Much of what is presented in schools is visual, and 80% of what kids learn is through their vision. This means good vision is one of the most important criteria for childrens’ academic success.

Here are 6 childhood eye conditions that may affect how kids learn, and here’s a hint for parents and guardians: some of these eye conditions may slip by undetected.

1. Strabismus

Your child’s eyes should appear to move together. With strabismus (also called ‘eye turn’ or ‘squint’), one of the eyes may point in towards the nose or out towards the ear. Sometimes one eye may point up or down.

Strabismus in children is usually related to how their eyes focus. This may originate in the muscles themselves or in the nerves / vision centers in the brain that control binocular vision, where one of them is not functioning properly.

In some children, the strabismus may only be obvious when looking in a particular direction or when the child is tired or unwell.
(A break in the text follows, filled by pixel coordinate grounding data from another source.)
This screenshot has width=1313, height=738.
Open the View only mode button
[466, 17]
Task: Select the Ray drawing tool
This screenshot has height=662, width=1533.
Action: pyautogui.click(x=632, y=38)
However, some symptoms may not be discovered until the child is old enough to describe the problem. Symptoms can include double or blurred vision and difficulty reading.

Strabismus is sometimes combined with amblyopia.

Poor Eye Tracking

2. Amblyopia

Amblyopia, commonly known as ‘lazy eye’,  is a condition where one eye develops abnormally in early life. The weak, or ‘lazy’, eye is unable to achieve normal visual acuity, and typically causes blurry vision in the affected eye (even with corrective lenses), poor depth perception, and reading difficulties. In rare cases, both eyes can be affected. If left untreated, amblyopia can lead to permanent vision loss in the affected eye.
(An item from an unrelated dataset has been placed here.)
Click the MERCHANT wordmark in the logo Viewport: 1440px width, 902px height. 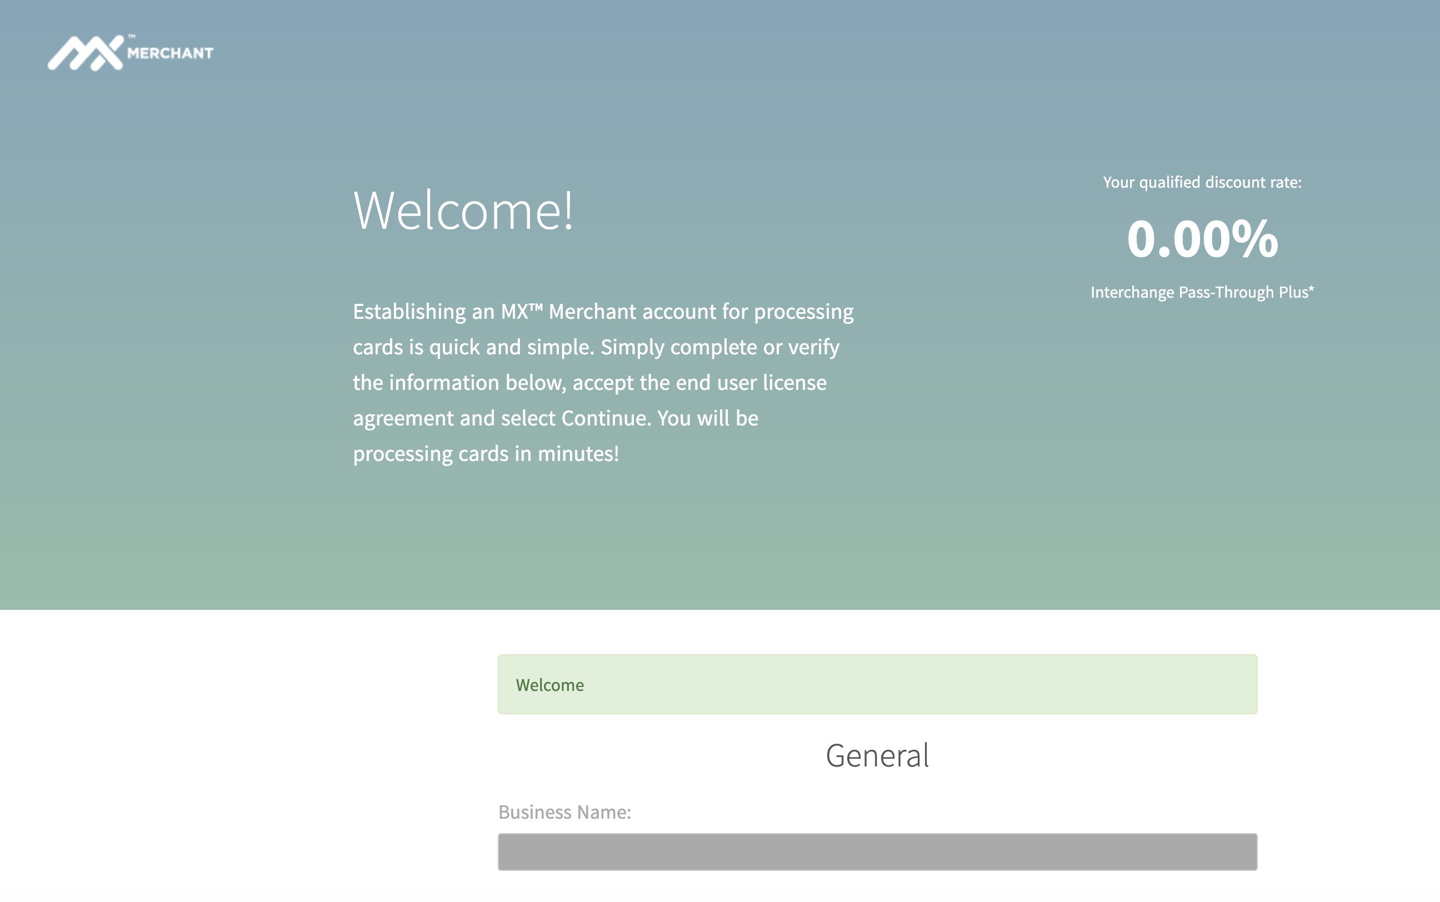pyautogui.click(x=170, y=54)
A lazy eye can make reading quite difficult, causing loss of place, skipping words, re-reading words, misreading or substituting words, and adding words into sentences. A child with a lazy eye must exert extra focusing effort to keep the words clear—leading to fatigue and reduced concentration while reading.

A lazy eye is generally difficult to recognize because it usually develops in only one eye, without a noticeable eye turn.

3. Convergence insufficiency

Convergence insufficiency (CI) is a common near vision condition that impacts the ability to read, learn, and work at near distances. In kids with convergence insufficiency, the eyes are unable to work together, and instead, one eye tends to drift outward or away from the target when reading or performing other near vision activities.

Children with CI often experience blurry or double vision, eye strain, and headaches when reading, using a computer or performing other near vision activities for an extended period of time. This condition tends to manifest or worsen as the demands in school increase for reading and homework assignments.

4. Poor eye tracking

Eye tracking, also called visual tracking, is the eyes’ ability to work in sync with each other to accurately follow moving objects, and precisely move from word to word in a line of text.

This visual skill, developed in early childhood, typically continues to improve as a child’s ability to read advances. If a child’s eye tracking skills don’t develop adequately, it can have a negative impact on their reading fluency and comprehension, writing and spelling abilities, math skills and their overall academic performance.

Poor Eye Focusing

5. Poor eye focusing

Having trouble focusing on objects is called ‘accommodative dysfunction’, where the eyes can’t shift their focus from one object to another without experiencing blurry vision.

This is often caused by visually demanding tasks, like reading or looking at screens for a long time.

Poor eye focusing can also be a symptom of other eye conditions such as refractive errors (short-sighted, long-sighted, astigmatism), computer vision syndrome, and other more serious eye conditions.

6. Colour blindness

A child who is colour blind may have trouble seeing:

  • the difference between colours
  • how bright colours are
  • different shades of colours

Usually colour blindness runs in families. There’s no cure, but special glasses and contact lenses can help. Most people who are colour blind are able to adjust and don’t have problems with everyday activities.

The most common type of colour blindness makes it hard to tell the difference between red and green. Another type makes it hard to tell the difference between blue and yellow. People who are completely colour blind don’t see colour at all, but that’s not very common. Being colour blind can make it harder to read off a chalkboard or do other activities.


The above-mentioned childhood eye conditions may not be detected during a routine eye test but can be diagnosed with a comprehensive functional vision evaluation.

Most children do not complain that there may be something wrong with how they see because they think everyone else sees as they do. Sometimes, even kids with “20/20” vision may still have an eye problem.

We advise all parents and guardians to bring their child for a comprehensive eye test to ensure that there are no eye conditions that stand in the way of their child’s academic success.